En recién nacidos y  menores de 3 meses, se deben extremar los cuidados desaconsejándose en este grupo la exposición directa al sol y la aplicación de cremas fotoprotectoras, ya que los riesgos de irritación cutánea, quemaduras y deshidratación son muy elevados.

Por su parte, los niños mayores deben alternar períodos de baño con actividades y juegos en la sombra de árboles o sombrillas recordando que la arena y el agua potencian las radiaciones.

Todos los niños deben utilizar indumentaria adecuada, prendas cómodas y ligeras, idealmente de lino o hilo de algodón ya que son los tejidos que mejor absorben el sudor.  Deben usar además sombreros de ala ancha que protejan el cuero cabelludo, la cara y el cuello del sol.

¿Qué hay que tener en cuenta a la hora de aplicarse un protector solar?

El uso de cremas fotoprotectoras está aprobado a partir de los 6 meses, existiendo algunos productos específicos que se pueden utilizar a partir de los 3 meses.  Se recomiendan  aquellas formuladas exclusivamente para niños, ya que no contienen colorantes ni perfumes y son relativamente resistentes al agua y al sudor. Además, deben ser de amplio espectro con factor de protección solar 50+,  que protegen a la piel de los rayos UVA y UVB.

Se deben aplicar 20 minutos antes de la exposición inicial al sol y renovarse cada 2 horas, luego de un baño o en caso de transpiración excesiva, recordando que el producto debe cubrir todas las áreas expuestas sin olvidar zonas como orejas, cuello, manos y pies.

Es importante recordar que la utilización de protectores solares no debe ser considerada una excusa para permitir a los niños la exposición prolongada o en horarios inadecuados. Se debe evitar siempre la exposición en los horarios de mayor radiación solar comprendidos entre las 10 y las 16 h.

Los cuidados posteriores consisten en  bañar a los niños con jabones neutros o syndets para quitar restos de sal y/o cloro  aplicando luego  un humectante o emoliente para reparar los posibles daños  generados por el sol.

Si a pesar de los cuidados se observa un enrojecimiento leve de la piel, se pueden utilizar geles posolares, debiéndose evitar la reexposición al sol hasta que la piel mejore. Si en cambio ocurre una quemadura mayor se debe consultar inmediatamente al médico.
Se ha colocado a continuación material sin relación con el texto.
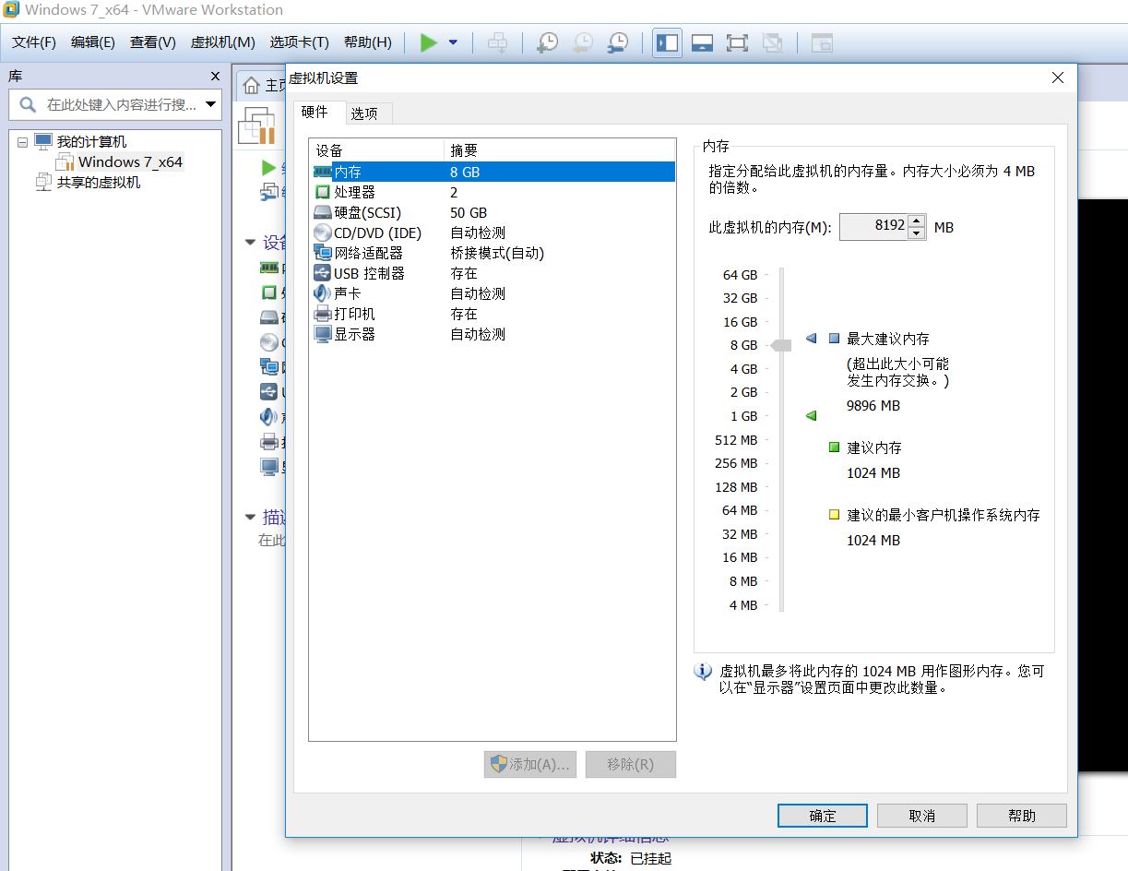Click the 帮助 help button
This screenshot has width=1128, height=871.
(x=1021, y=816)
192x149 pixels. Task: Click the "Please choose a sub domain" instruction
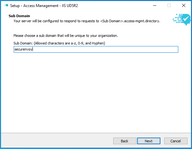pos(65,35)
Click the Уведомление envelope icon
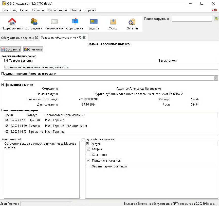The width and height of the screenshot is (219, 206). tap(54, 22)
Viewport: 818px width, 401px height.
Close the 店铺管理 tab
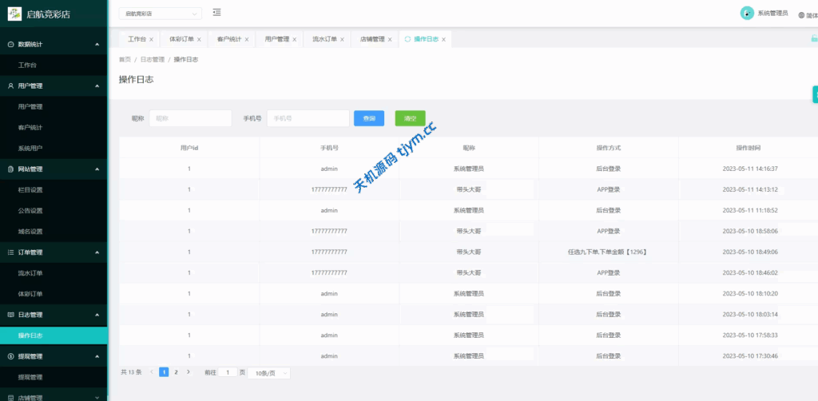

Las normas de protección descriptas deben mantenerse aún en días nublados y debieran ser adoptadas por todos los integrantes de la familia, profesores y maestros de colonias de verano como ejemplo para los niños, fomentando así hábitos de vida saludables, solo así podemos crear conciencia de salud y disfrutar del sol responsablemente.